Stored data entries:
────────────────────
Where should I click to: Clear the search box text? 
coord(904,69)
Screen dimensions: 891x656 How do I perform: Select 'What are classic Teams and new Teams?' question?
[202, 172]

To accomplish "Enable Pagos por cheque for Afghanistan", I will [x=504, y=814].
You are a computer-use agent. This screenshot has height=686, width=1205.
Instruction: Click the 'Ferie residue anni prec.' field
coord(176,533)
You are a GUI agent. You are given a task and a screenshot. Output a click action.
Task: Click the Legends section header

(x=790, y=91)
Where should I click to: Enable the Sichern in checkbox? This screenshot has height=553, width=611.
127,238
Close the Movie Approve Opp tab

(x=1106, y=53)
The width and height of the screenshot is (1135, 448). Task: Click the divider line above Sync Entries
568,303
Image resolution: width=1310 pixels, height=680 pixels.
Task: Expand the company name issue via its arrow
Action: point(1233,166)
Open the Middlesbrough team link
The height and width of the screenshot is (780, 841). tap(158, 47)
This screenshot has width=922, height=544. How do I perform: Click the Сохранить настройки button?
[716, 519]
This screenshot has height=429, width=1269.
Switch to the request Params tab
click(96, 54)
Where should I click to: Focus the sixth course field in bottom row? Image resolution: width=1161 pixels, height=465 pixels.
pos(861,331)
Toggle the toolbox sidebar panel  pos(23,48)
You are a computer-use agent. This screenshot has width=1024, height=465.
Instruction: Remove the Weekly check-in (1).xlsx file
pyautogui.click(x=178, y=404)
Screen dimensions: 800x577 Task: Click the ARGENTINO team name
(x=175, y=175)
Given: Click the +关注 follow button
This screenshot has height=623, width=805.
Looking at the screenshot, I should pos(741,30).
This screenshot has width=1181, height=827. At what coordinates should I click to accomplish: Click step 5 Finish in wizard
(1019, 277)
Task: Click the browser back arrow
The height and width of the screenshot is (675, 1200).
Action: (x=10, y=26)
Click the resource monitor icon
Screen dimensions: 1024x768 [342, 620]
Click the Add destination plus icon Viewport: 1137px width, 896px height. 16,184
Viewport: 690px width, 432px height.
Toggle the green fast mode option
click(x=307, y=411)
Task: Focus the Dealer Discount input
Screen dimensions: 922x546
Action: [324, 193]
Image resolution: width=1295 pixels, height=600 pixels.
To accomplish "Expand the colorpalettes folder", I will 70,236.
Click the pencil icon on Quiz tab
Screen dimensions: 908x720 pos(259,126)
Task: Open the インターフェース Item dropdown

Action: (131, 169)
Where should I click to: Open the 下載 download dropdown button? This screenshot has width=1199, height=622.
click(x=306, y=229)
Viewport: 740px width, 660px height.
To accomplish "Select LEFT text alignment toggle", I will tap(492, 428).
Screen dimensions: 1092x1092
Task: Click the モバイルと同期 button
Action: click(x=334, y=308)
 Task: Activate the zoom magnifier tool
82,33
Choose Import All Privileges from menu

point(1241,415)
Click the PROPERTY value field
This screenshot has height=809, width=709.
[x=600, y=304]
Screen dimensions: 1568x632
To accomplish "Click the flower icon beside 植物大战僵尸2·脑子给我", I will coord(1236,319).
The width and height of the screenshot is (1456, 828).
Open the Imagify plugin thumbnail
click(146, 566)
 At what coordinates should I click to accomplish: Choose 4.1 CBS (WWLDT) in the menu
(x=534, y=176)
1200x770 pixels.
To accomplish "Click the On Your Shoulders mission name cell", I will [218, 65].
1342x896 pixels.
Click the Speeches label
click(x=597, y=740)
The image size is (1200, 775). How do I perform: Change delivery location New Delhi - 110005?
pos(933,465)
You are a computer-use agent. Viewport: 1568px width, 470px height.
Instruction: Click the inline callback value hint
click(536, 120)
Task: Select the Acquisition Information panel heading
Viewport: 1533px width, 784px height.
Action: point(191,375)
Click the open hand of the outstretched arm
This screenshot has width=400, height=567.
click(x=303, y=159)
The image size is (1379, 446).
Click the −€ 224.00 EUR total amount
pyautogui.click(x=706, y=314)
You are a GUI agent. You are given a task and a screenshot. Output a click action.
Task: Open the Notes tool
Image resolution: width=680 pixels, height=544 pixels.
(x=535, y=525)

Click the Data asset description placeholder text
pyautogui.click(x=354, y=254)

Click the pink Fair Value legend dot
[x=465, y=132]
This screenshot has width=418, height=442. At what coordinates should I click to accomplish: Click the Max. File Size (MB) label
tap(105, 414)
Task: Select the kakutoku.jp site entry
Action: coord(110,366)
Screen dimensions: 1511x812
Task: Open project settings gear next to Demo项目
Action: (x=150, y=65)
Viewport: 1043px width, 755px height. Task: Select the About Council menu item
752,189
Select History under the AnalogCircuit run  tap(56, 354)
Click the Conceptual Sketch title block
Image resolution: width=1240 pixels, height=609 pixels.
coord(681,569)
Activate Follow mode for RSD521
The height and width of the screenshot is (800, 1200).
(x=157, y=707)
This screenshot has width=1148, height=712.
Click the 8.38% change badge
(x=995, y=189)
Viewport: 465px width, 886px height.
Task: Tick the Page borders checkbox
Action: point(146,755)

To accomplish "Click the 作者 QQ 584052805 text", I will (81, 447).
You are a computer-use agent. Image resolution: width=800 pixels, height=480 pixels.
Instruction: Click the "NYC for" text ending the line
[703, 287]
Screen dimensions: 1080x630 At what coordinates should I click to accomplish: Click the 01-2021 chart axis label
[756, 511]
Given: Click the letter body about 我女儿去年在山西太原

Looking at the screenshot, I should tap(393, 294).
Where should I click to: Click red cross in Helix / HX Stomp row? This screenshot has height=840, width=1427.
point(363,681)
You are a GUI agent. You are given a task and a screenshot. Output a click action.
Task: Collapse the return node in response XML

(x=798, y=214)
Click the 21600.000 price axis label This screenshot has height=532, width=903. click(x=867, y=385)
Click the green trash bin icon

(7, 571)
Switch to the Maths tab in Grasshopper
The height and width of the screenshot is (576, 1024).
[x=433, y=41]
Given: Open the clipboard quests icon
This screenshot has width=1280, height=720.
────────────────────
(Problem statement): From the records above, print exactly the lines that run from the line with "Task: Click the browser back arrow" to the line with "Task: Select the Acquisition", inclusive.

(Solution to this task):
Task: Click the browser back arrow
The height and width of the screenshot is (675, 1200).
Action: (x=10, y=26)
Click the resource monitor icon
Screen dimensions: 1024x768 [342, 620]
Click the Add destination plus icon Viewport: 1137px width, 896px height. 16,184
Viewport: 690px width, 432px height.
Toggle the green fast mode option
click(x=307, y=411)
Task: Focus the Dealer Discount input
Screen dimensions: 922x546
Action: [324, 193]
Image resolution: width=1295 pixels, height=600 pixels.
To accomplish "Expand the colorpalettes folder", I will 70,236.
Click the pencil icon on Quiz tab
Screen dimensions: 908x720 pos(259,126)
Task: Open the インターフェース Item dropdown

Action: (131, 169)
Where should I click to: Open the 下載 download dropdown button? This screenshot has width=1199, height=622.
click(x=306, y=229)
Viewport: 740px width, 660px height.
To accomplish "Select LEFT text alignment toggle", I will tap(492, 428).
Screen dimensions: 1092x1092
Task: Click the モバイルと同期 button
Action: click(x=334, y=308)
 Task: Activate the zoom magnifier tool
82,33
Choose Import All Privileges from menu

point(1241,415)
Click the PROPERTY value field
This screenshot has height=809, width=709.
[x=600, y=304]
Screen dimensions: 1568x632
To accomplish "Click the flower icon beside 植物大战僵尸2·脑子给我", I will coord(1236,319).
The width and height of the screenshot is (1456, 828).
Open the Imagify plugin thumbnail
click(146, 566)
 At what coordinates should I click to accomplish: Choose 4.1 CBS (WWLDT) in the menu
(x=534, y=176)
1200x770 pixels.
To accomplish "Click the On Your Shoulders mission name cell", I will [218, 65].
1342x896 pixels.
Click the Speeches label
click(x=597, y=740)
The image size is (1200, 775). How do I perform: Change delivery location New Delhi - 110005?
pos(933,465)
You are a computer-use agent. Viewport: 1568px width, 470px height.
Instruction: Click the inline callback value hint
click(536, 120)
Task: Select the Acquisition Information panel heading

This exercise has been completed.